The Live Web and Washington
BY Micah L. Sifry | Thursday, March 12 2009
I've been multitasking this morning, catching up on email and glancing at Twitter, and three times I've noticed the power of the live, interactive web as a new factor in my life.
First, I noticed that a conference at Columbia University that I'm planning to attend tomorrow, on "The Future of Watchdog Journalism," was streaming its session live onto the web via BlogTalkRadio. I had thought I was going to attend this morning too but woke up still fighting a cold that I've had since the weekend. Discovering that I could listen in live, or play back a session that I missed, made it possible for me to stay home and get other things done while catching James Risen, for example, talk about how national security journalism is in real peril. Very useful.
Second, Nancy noticed that incoming US CIO Vivek Kundra was speaking live at the FOSE conference in DC and that we could catch the gist of his remarks by following the Twitter feed from the conference. The breaking news that the FBI was searching Kundra's old DC office in connection with a bribery case soon grabbed our attention, also via Twitter.
And then third, and most gripping, was a tweet from Andy Carvin (NPR's new media macher), relaying the fact that the International Space Station was going into a high alert: "Intl Space Station crew holing up in case of debris collision in the next 10-15 mins." He then passed along a tweet from @tavigreiner who wrote, "NASA to ISS crew just now: 'We wish you the best' - sure underscores the reality of the threat."
I soon discovered from following their tweets that the good folks at NASA.gov provide a live audio feed of communications between the space station crew and the ground crew that supports them.
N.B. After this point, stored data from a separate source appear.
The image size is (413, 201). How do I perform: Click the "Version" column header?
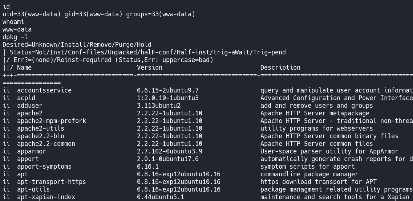tap(150, 67)
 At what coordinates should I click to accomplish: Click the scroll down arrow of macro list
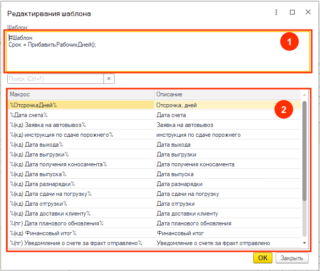[x=304, y=243]

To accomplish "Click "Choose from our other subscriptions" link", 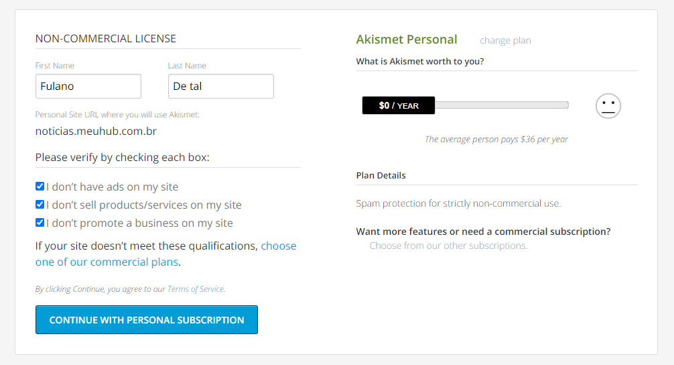I will click(448, 246).
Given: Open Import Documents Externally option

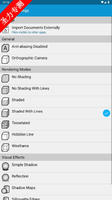Looking at the screenshot, I should point(56,29).
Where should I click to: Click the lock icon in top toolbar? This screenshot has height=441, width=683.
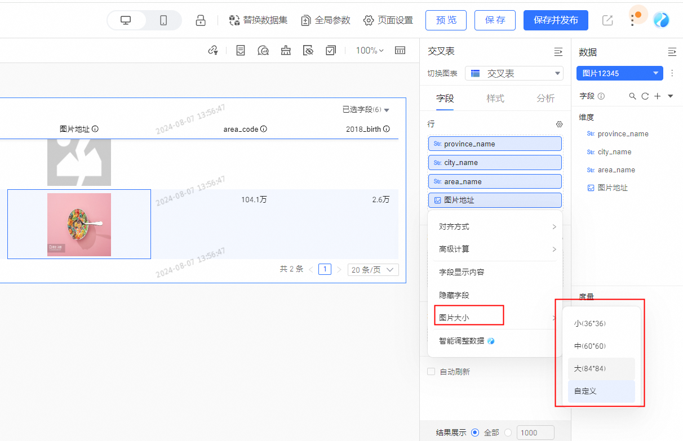click(201, 20)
And then next thing you know I was listening in as they went through the steps of, in effect, battening down the hatches, hunkering down in the Soyuz capsule attached to the station, and then, once the emergency was over, going through the steps of restoring normalcy to the station.
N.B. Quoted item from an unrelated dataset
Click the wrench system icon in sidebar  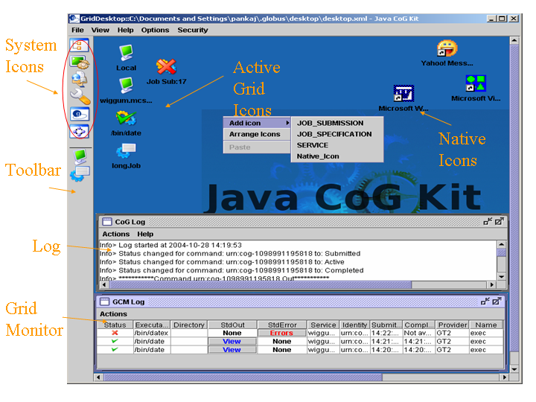coord(80,96)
Wow. Every day, the world live web is becoming more of a compelling reality. Which raises a question for everyone working in the political arena: if a private conference and private citizens can provide live news feeds, including live audio, to the web...and the astronauts in the International Space Station can have a live audio feed to the web...why can't our elected representatives and top government officials also provide a live feed to their public activities?
Hello Washington, are you listening? We are.